When it comes to negotiating loan terms and conditions, pool managers follow different guidelines than traditional lenders. They can tailor terms and loan structures to meet borrowers’ circumstances — from partner buyouts to construction takeouts.

When they work

Sliding real estate prices and increasing interest rates have resulted in an increase in loan requests for opportunistic purchases. Here’s an example of when a hard-money loan might be appropriate.

Consider a client with a $900,000 first mortgage at 5.9-percent interest on an income-producing property in California. The client wants a second property at $600,000 but needs to move quickly to nab it.

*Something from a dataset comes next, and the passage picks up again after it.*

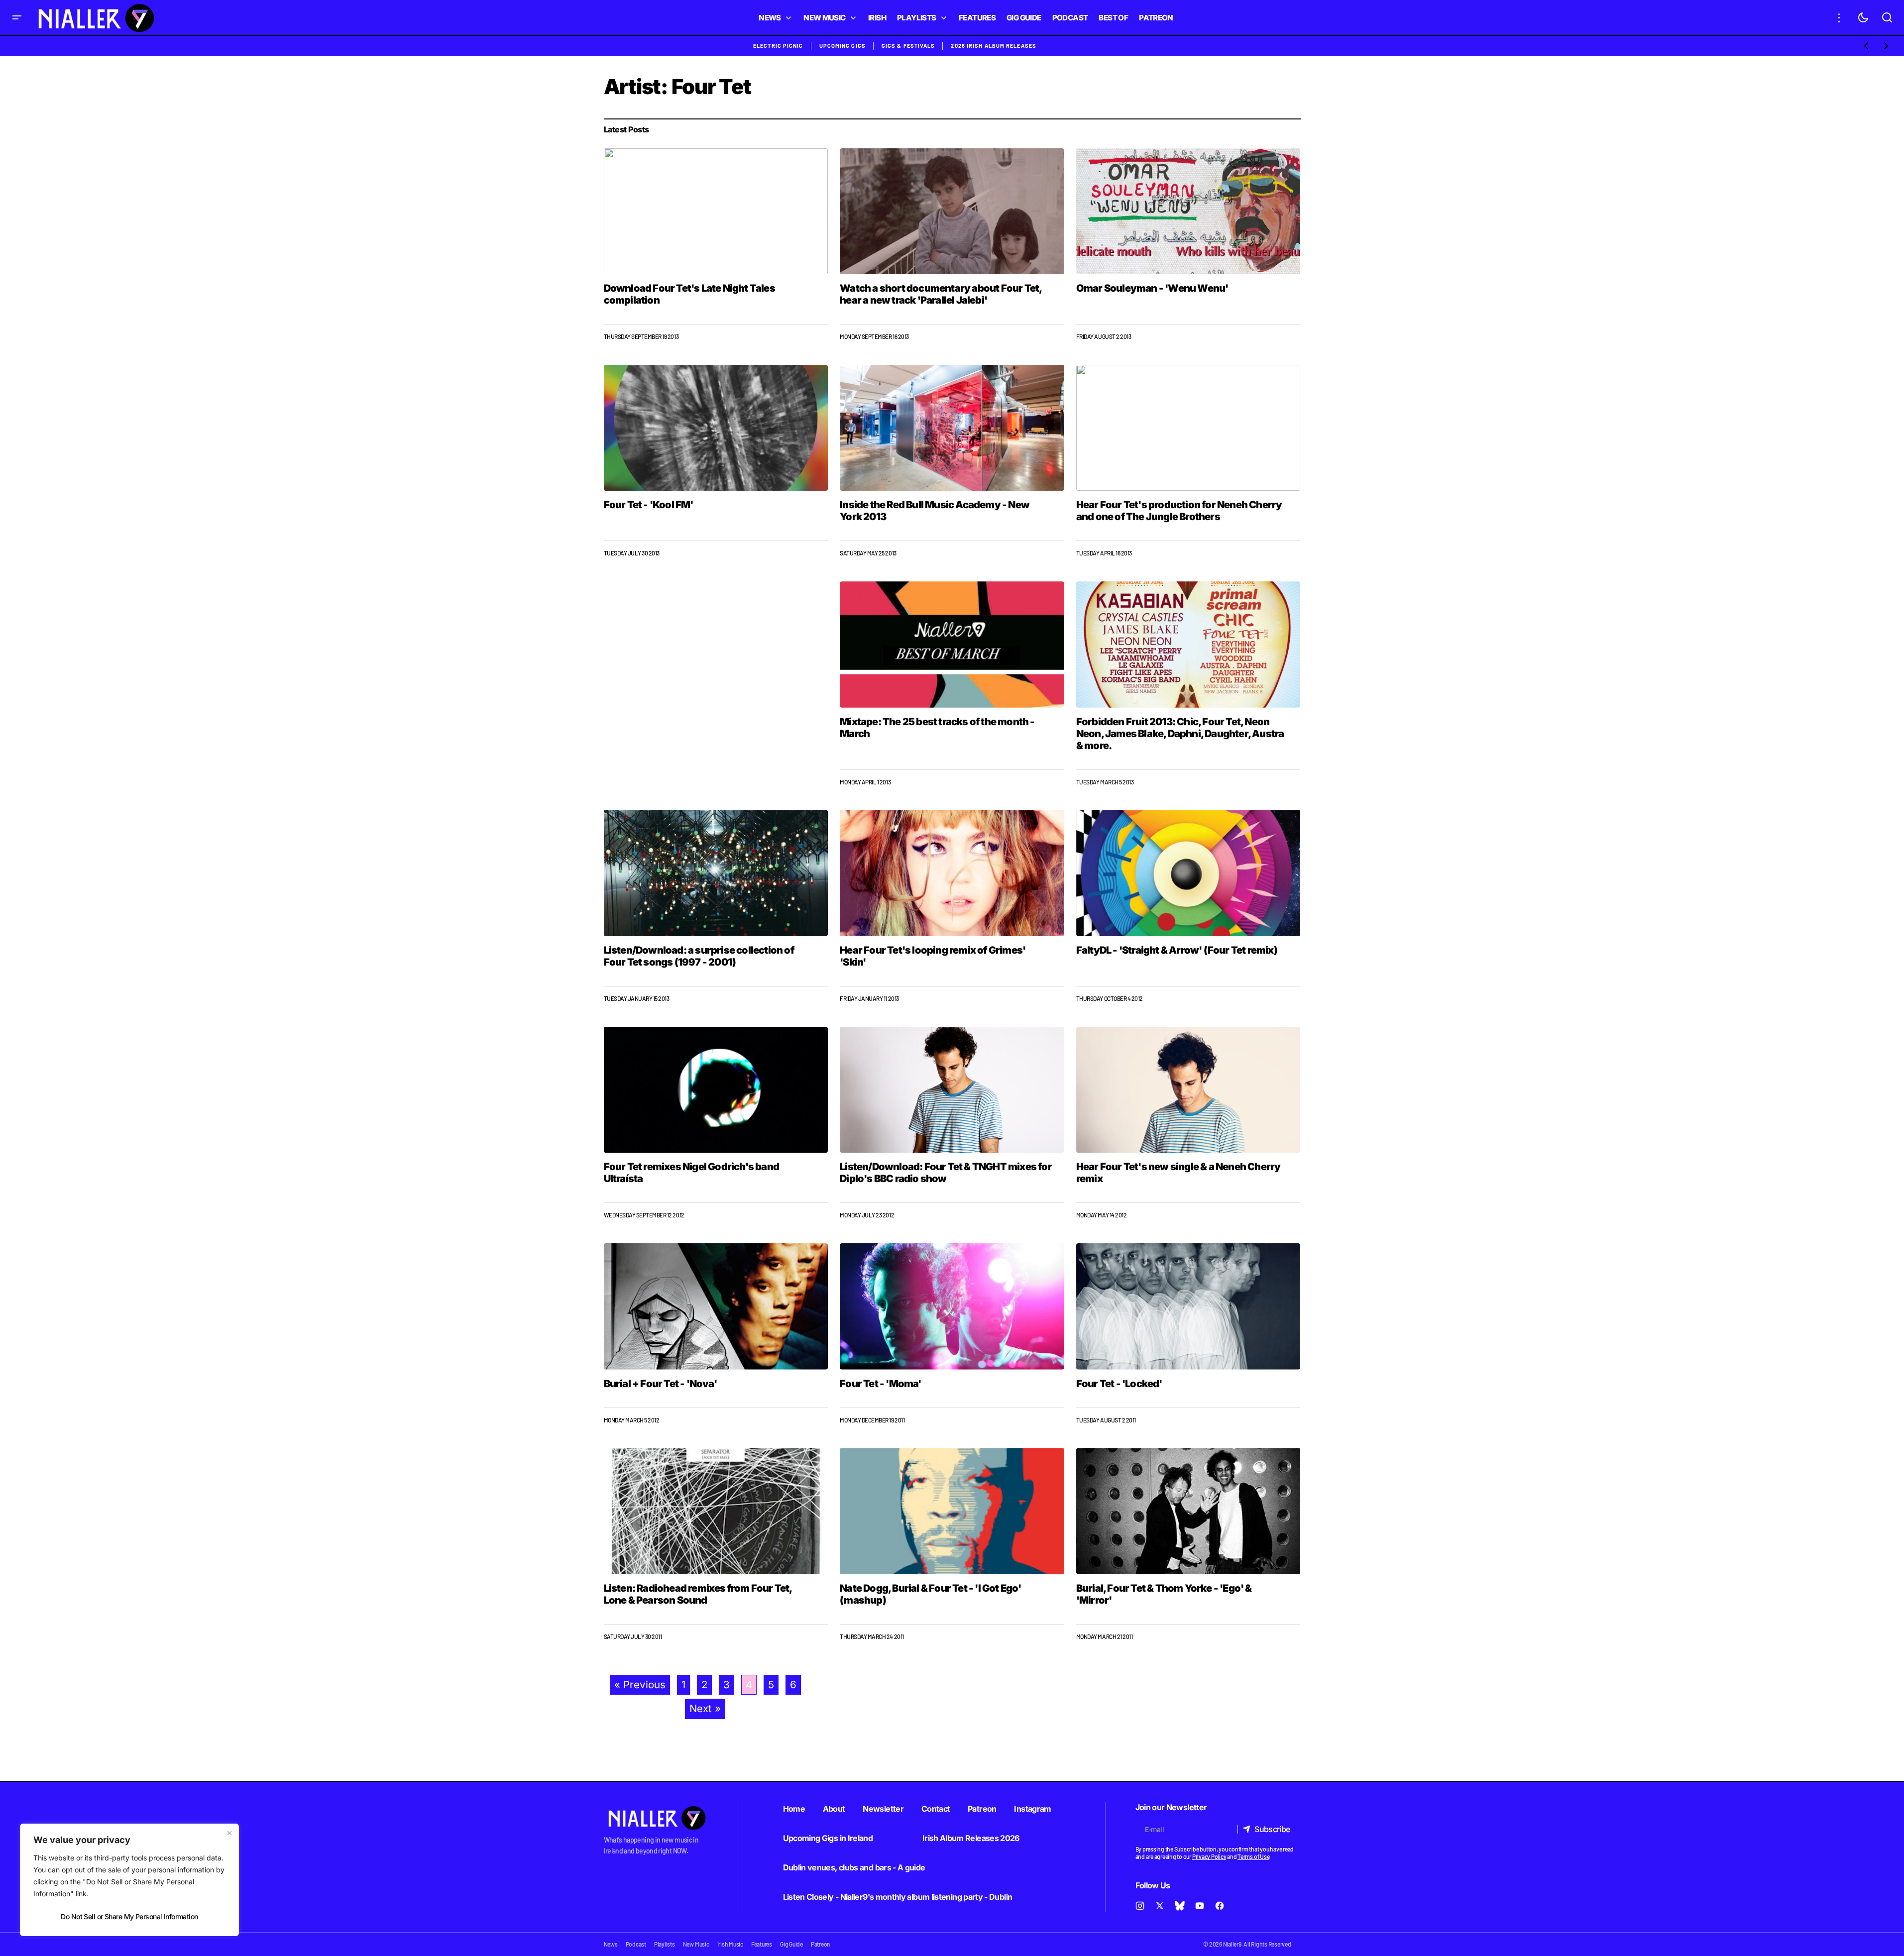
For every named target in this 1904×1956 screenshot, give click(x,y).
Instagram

One option would be to go through a traditional lender to refinance the first property to, for example, a $1.3 million loan with a 30-year term. After paying points, closing costs and other fees, however, the property-owner would be left with less than $400,000 — not enough to purchase the second property without a large downpayment.

A private-lending institution could work out a loan for the amount necessary, albeit with a short term and higher interest rates. With the hard-money second, the loan could be paid off with no prepayment penalty when the property sells — potentially a cheaper solution for the borrower.